Reading this wiki: http://www.yiiframework.com/wiki/250/yii-for-beginners/
I found this section:
- Security
There is one thing I would like to show you. It is very simple, but I didn’t realize this security error for quite a long time.
Imagine that you are creating an administration for a forum. If a user loges in, he can edit his posts. Not posts of other people. First, he’s presented with list of his posts. You surely filter them by “id_user” that is stored in session. If user clicks an item of this list, he will see details of this post and he can change it. This is done using hidden form field with id_post. But I didn’t know that it was so easy to change the value of this hidden field.

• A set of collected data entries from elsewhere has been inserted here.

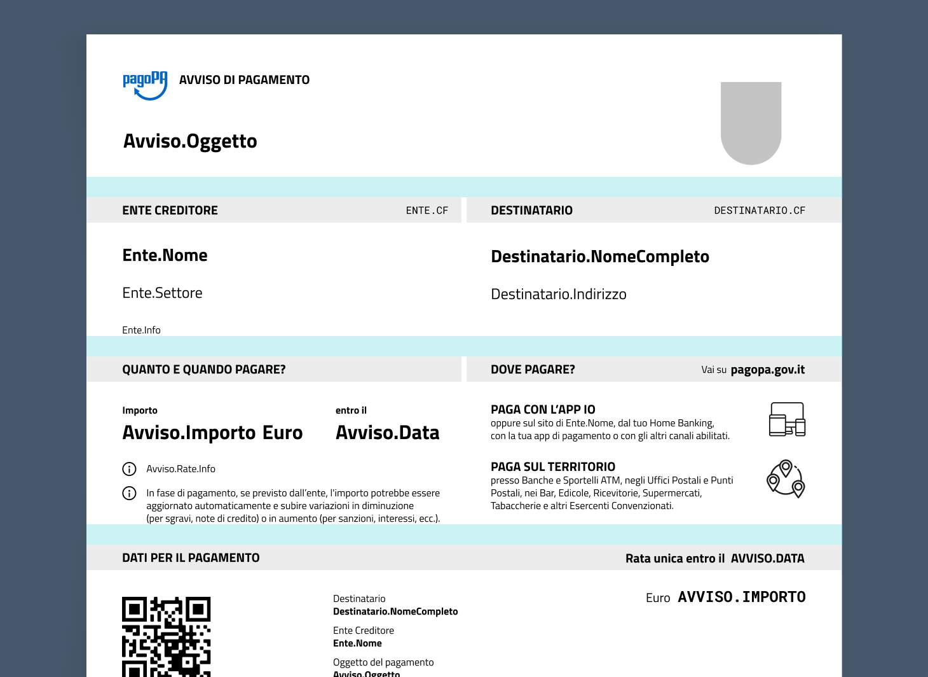Click the Destinatario.NomeCompleto name
This screenshot has height=677, width=928.
pos(600,256)
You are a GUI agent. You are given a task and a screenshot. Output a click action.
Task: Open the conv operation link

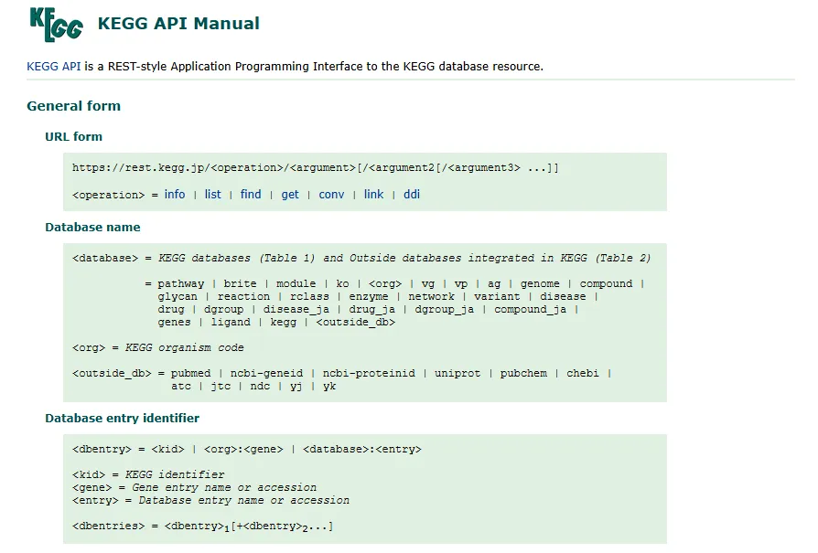pos(331,195)
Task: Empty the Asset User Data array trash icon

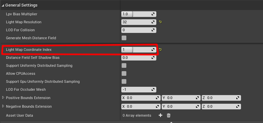Action: click(169, 115)
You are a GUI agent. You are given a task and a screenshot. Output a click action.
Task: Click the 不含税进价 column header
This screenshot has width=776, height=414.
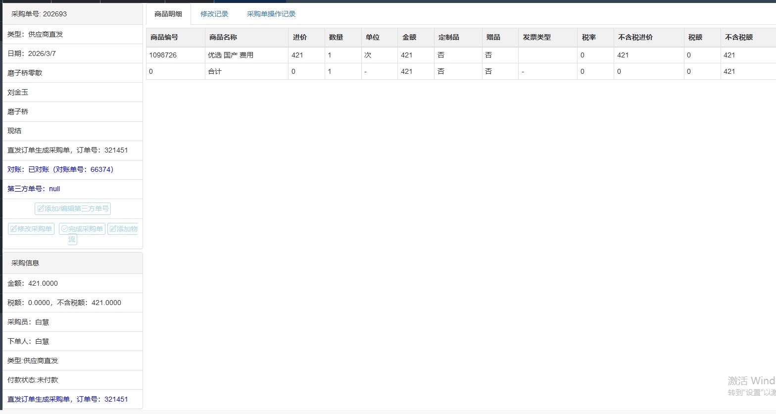tap(635, 37)
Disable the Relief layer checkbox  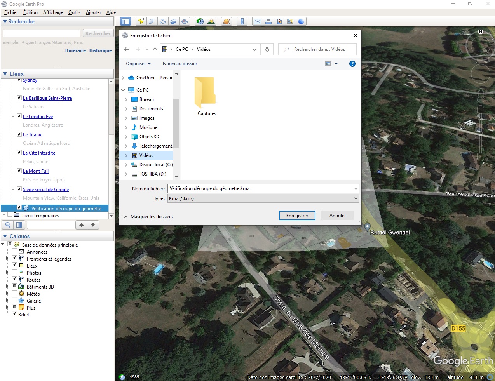pyautogui.click(x=14, y=314)
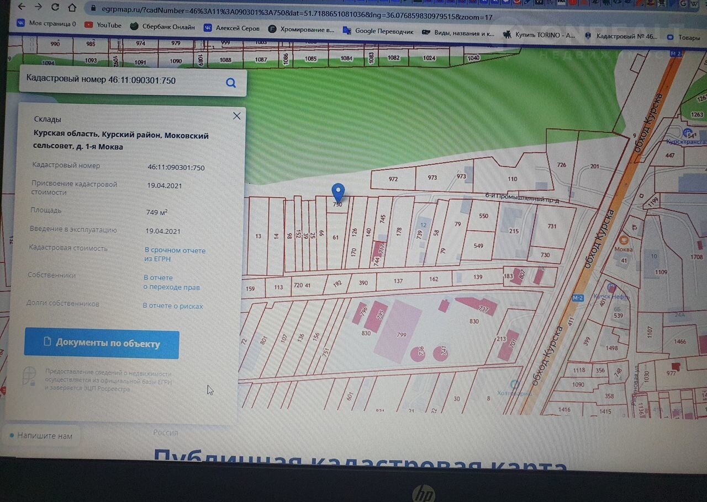Open Сбербанк Онлайн bookmark
707x502 pixels.
click(162, 26)
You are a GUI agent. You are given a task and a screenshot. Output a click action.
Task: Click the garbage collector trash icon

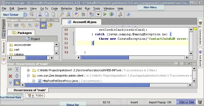[x=199, y=102]
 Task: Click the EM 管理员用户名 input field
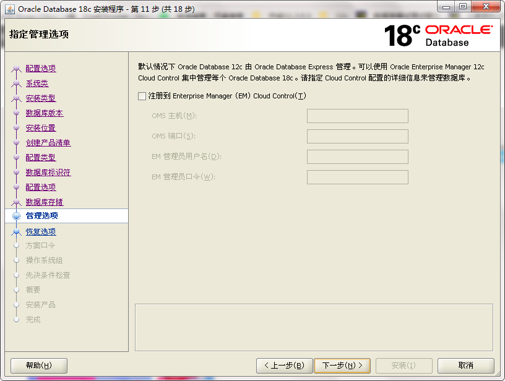coord(357,157)
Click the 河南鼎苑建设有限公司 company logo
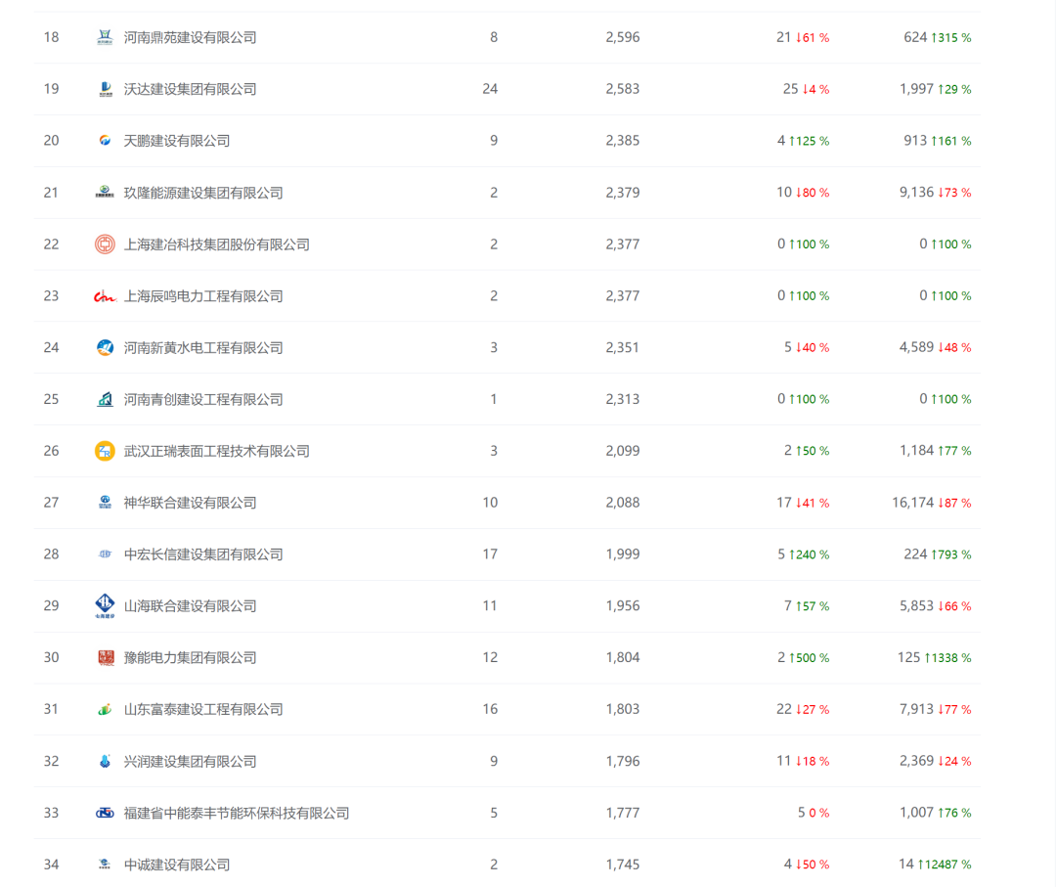Image resolution: width=1056 pixels, height=887 pixels. 105,37
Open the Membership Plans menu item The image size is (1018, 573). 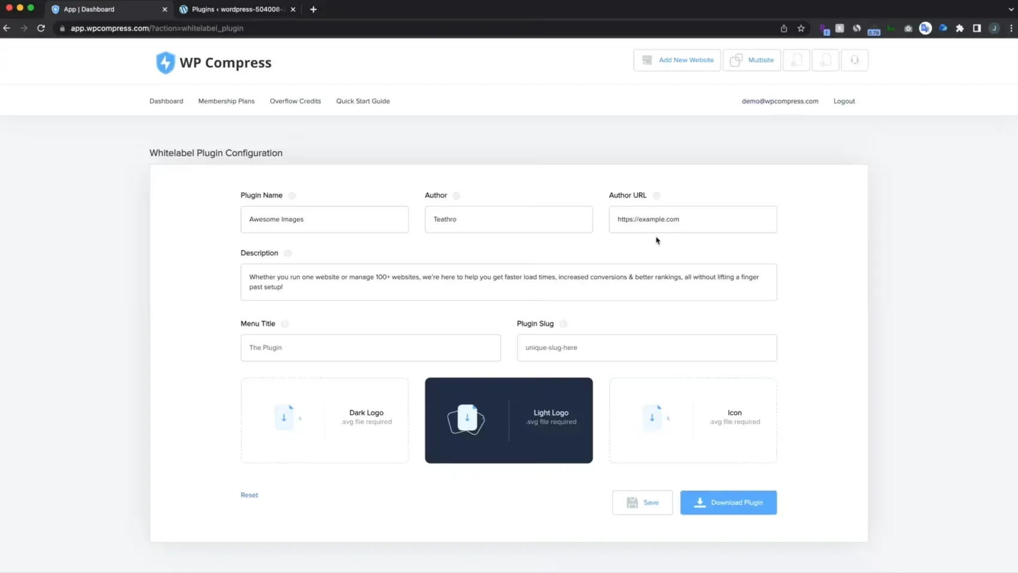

To filter posts by id_user I recommend creating a scope in Post model that will return only posts of logged user. Scope can work with the session variable id_user. This scope can be named getCurrentUsersPosts. Filtering than looks like this:
$posts = Post::model()->getCurrentUsersPosts()->findAll();
foreach ($posts as $post)
{
// …
echo CHtml::activeHiddenField($post,’id_post’);
}
By clicking one record, it’s ID is send to server and it shows the detail of it. It works like this:
$post = Post::model()->findByPk($_POST[“id_user”]);
But what if somebody changed the hidden field? Than user will see detail of post that doesn’t belong to him and he will be able to change it.
Solution? … Simple.
Just add here the scope:
$post = Post::model()->getCurrentUsersPosts()->findByPk($_POST[“id_user”]);
Difference?
Edited post will be searched only among allowed records. If user changes the hidden field and the desired post is not his, he will receive error ($post will be empty) and you know exactly what he did.